- Portrayed by: Orlagh Cassidy
- Duration: 1999–2009
- First appearance: February 23, 1999
- Last appearance: September 18, 2009
- Created by: James Harmon Brown and Barbara Esensten
- Introduced by: Paul Rauch

= Doris Wolfe =

Doris Wolfe is a fictional character on CBS's daytime drama Guiding Light. She has been portrayed by Orlagh Cassidy from February 23, 1999 to September 18, 2009. Doris is perceived as a no-nonsense politician who will do just about anything to get ahead in life, often referred to as a "woman people love to hate."

==Character information==
Doris Wolfe pulled herself up from relative poverty with little more than her own burning ambition. Raising her daughter, Ashlee, alone in a trailer park, she fought her way up the ladder to become one of Springfield's most successful lawyers. When she landed work in the District Attorney's office, she first came to prominence for her harsh and unrelenting prosecution style. She threatened Vanessa while she aided Dinah after Hart's shooting and went after Annie Dutton with a strong case that was defused when prime witness Reva Shayne refused to cooperate at the last minute. She later went after Reva herself for disconnecting Richard Winslow's life support and got her sentenced to two years (it was later dropped). Her years of work fell by the wayside however when the mayor appointed the virtually unknown Jeffrey O'Neill to the office of district attorney.
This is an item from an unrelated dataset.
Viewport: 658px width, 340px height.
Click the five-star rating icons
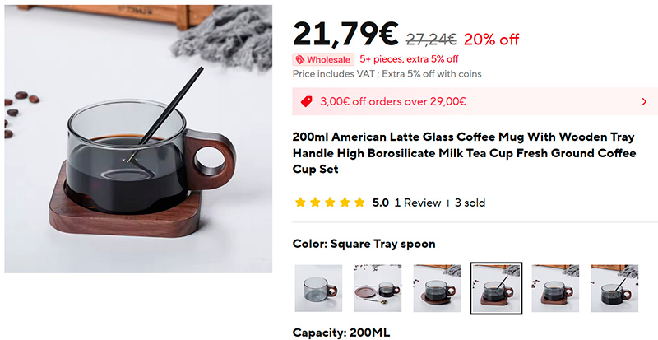(x=330, y=203)
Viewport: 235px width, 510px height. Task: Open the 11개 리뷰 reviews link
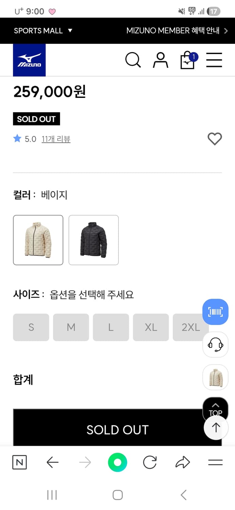pos(56,139)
Unforgiving, Doris began a vendetta against Reva and her family. She went after Jonathan and Tammy for arson, but relented on putting Tammy away when Jeffrey offered her his job to let her off. The case against Jonathan fell apart when Sandy Foster confessed to setting the fire. Undeterred, she took the next opportunity, and Ashlee's drunken adventures with Jonathan, to go after him again. Jonathan continued to taunt her by spending time with Ashlee, but Alan dissuaded her from pursuing this. He began flirting with her and used her to try to get Lizzie's baby away from her even before it was born. Finding what she had long wanted in Alan, she used the evidence she had of his involvement in Tammy's death as a brokering tool to get him to marry her. Although Beth tried to fight to keep her husband, Doris threatened both Alan and Lizzie and Beth was forced out. Soon, Doris and Alan were wed in January 2007 but he was mysteriously shot in the elevator during the ceremony. With her new husband in a coma, Doris sought to evict his former wife and her family from the mansion while moving in with Ashlee but the marriage was eventually annulled.

Doris became heavily featured in the notable Otalia storyline after Emma Spaulding presented a school project, "My Two Mommies." Doris blasted Emma's mother Olivia Spencer and her friend Natalia Rivera Aitoro about how bad of an influence they were on Emma and the community. After Olivia was struggling with her newfound romantic feelings for Natalia, on March 11, 2009, Doris ran into her at ladies night at a local bar. Doris revealed that she is a lesbian but that no one knows because no one would have elected a gay mayor. She also reveals that Ashlee doesn't know. In September 2009, Doris was forced to tell Ashlee about her sexuality. Ashlee was upset that her mother kept this lifelong secret.